═══ DATA PROVIDED
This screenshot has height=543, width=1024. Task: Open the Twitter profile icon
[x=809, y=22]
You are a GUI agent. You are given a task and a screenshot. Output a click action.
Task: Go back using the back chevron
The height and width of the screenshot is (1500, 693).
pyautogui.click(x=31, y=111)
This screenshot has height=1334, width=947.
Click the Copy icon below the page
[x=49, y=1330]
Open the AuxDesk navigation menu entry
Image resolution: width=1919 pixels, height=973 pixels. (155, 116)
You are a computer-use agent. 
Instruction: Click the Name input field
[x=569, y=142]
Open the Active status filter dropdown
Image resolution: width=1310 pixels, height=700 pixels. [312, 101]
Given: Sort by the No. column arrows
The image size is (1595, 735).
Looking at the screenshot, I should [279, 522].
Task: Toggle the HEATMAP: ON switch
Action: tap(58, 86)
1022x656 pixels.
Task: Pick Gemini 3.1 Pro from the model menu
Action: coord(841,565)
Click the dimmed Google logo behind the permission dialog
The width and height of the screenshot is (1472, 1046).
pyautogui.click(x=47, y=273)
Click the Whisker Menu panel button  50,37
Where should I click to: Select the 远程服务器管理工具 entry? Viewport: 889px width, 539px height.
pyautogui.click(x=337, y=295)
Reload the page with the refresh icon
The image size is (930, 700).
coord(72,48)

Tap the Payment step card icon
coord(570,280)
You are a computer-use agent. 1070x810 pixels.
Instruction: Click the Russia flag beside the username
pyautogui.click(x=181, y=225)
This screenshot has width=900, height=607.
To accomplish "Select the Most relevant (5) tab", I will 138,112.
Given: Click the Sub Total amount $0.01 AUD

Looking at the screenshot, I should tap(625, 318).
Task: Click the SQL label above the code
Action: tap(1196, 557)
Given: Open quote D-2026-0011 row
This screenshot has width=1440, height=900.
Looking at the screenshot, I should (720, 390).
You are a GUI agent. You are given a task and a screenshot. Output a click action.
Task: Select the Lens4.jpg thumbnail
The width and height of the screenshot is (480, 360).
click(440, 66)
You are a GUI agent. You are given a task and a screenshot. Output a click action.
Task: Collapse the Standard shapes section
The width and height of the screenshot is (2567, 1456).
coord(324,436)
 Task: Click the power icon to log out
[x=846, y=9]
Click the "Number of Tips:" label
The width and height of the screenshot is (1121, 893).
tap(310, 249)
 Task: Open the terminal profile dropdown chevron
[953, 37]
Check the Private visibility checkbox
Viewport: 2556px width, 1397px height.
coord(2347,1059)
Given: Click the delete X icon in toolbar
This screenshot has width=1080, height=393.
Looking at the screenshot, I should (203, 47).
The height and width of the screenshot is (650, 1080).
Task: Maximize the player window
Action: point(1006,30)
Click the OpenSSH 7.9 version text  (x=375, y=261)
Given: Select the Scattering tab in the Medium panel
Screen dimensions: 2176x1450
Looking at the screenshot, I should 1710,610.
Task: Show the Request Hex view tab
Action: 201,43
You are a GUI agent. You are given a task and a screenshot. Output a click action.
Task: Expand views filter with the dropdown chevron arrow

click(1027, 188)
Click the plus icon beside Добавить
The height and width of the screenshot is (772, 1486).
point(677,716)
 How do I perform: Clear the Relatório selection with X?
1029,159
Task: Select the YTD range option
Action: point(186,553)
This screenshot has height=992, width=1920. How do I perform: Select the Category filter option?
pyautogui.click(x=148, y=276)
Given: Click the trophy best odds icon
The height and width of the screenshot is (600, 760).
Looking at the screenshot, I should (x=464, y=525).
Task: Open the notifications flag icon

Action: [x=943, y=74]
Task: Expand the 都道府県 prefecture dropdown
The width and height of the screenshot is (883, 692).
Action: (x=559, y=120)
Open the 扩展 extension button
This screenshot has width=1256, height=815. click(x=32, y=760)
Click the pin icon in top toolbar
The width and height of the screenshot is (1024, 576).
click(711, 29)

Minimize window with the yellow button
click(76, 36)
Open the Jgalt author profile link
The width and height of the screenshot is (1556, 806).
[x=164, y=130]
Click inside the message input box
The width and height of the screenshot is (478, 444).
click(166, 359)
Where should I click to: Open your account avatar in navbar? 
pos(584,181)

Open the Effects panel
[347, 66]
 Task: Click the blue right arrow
══════
_TASK REQUIREMENTS_
Copy out all the rows above again, putting "drop-down list" in place of "dropdown" and keeping everything else the same.

_FINISHED EXERCISE_
This screenshot has height=543, width=1024. Task: Open the Twitter profile icon
[x=809, y=22]
You are a GUI agent. You are given a task and a screenshot. Output a click action.
Task: Go back using the back chevron
The height and width of the screenshot is (1500, 693).
pyautogui.click(x=31, y=111)
This screenshot has height=1334, width=947.
Click the Copy icon below the page
[x=49, y=1330]
Open the AuxDesk navigation menu entry
Image resolution: width=1919 pixels, height=973 pixels. (155, 116)
You are a computer-use agent. 
Instruction: Click the Name input field
[x=569, y=142]
Open the Active status filter drop-down list
Image resolution: width=1310 pixels, height=700 pixels. [312, 101]
Given: Sort by the No. column arrows
The image size is (1595, 735).
Looking at the screenshot, I should [279, 522].
Task: Toggle the HEATMAP: ON switch
Action: tap(58, 86)
1022x656 pixels.
Task: Pick Gemini 3.1 Pro from the model menu
Action: coord(841,565)
Click the dimmed Google logo behind the permission dialog
The width and height of the screenshot is (1472, 1046).
pyautogui.click(x=47, y=273)
Click the Whisker Menu panel button  50,37
Where should I click to: Select the 远程服务器管理工具 entry? Viewport: 889px width, 539px height.
pyautogui.click(x=337, y=295)
Reload the page with the refresh icon
The image size is (930, 700).
coord(72,48)

Tap the Payment step card icon
coord(570,280)
You are a computer-use agent. 1070x810 pixels.
Instruction: Click the Russia flag beside the username
pyautogui.click(x=181, y=225)
This screenshot has width=900, height=607.
To accomplish "Select the Most relevant (5) tab", I will 138,112.
Given: Click the Sub Total amount $0.01 AUD

Looking at the screenshot, I should tap(625, 318).
Task: Click the SQL label above the code
Action: tap(1196, 557)
Given: Open quote D-2026-0011 row
This screenshot has width=1440, height=900.
Looking at the screenshot, I should (720, 390).
You are a GUI agent. You are given a task and a screenshot. Output a click action.
Task: Select the Lens4.jpg thumbnail
The width and height of the screenshot is (480, 360).
click(440, 66)
You are a GUI agent. You are given a task and a screenshot. Output a click action.
Task: Collapse the Standard shapes section
The width and height of the screenshot is (2567, 1456).
coord(324,436)
 Task: Click the power icon to log out
[x=846, y=9]
Click the "Number of Tips:" label
The width and height of the screenshot is (1121, 893).
tap(310, 249)
 Task: Open the terminal profile drop-down list chevron
[953, 37]
Check the Private visibility checkbox
Viewport: 2556px width, 1397px height.
coord(2347,1059)
Given: Click the delete X icon in toolbar
This screenshot has width=1080, height=393.
Looking at the screenshot, I should (203, 47).
The height and width of the screenshot is (650, 1080).
Task: Maximize the player window
Action: point(1006,30)
Click the OpenSSH 7.9 version text  (x=375, y=261)
Given: Select the Scattering tab in the Medium panel
Screen dimensions: 2176x1450
Looking at the screenshot, I should 1710,610.
Task: Show the Request Hex view tab
Action: 201,43
You are a GUI agent. You are given a task and a screenshot. Output a click action.
Task: Expand views filter with the drop-down list chevron arrow

click(1027, 188)
Click the plus icon beside Добавить
The height and width of the screenshot is (772, 1486).
point(677,716)
 How do I perform: Clear the Relatório selection with X?
1029,159
Task: Select the YTD range option
Action: point(186,553)
This screenshot has height=992, width=1920. How do I perform: Select the Category filter option?
pyautogui.click(x=148, y=276)
Given: Click the trophy best odds icon
The height and width of the screenshot is (600, 760).
Looking at the screenshot, I should (x=464, y=525).
Task: Open the notifications flag icon

Action: [x=943, y=74]
Task: Expand the 都道府県 prefecture drop-down list
The width and height of the screenshot is (883, 692).
Action: (x=559, y=120)
Open the 扩展 extension button
This screenshot has width=1256, height=815. click(x=32, y=760)
Click the pin icon in top toolbar
The width and height of the screenshot is (1024, 576).
click(711, 29)

Minimize window with the yellow button
click(76, 36)
Open the Jgalt author profile link
The width and height of the screenshot is (1556, 806).
[x=164, y=130]
Click inside the message input box
The width and height of the screenshot is (478, 444).
click(166, 359)
Where should I click to: Open your account avatar in navbar? 
pos(584,181)

Open the Effects panel
[347, 66]
 Task: Click the blue right arrow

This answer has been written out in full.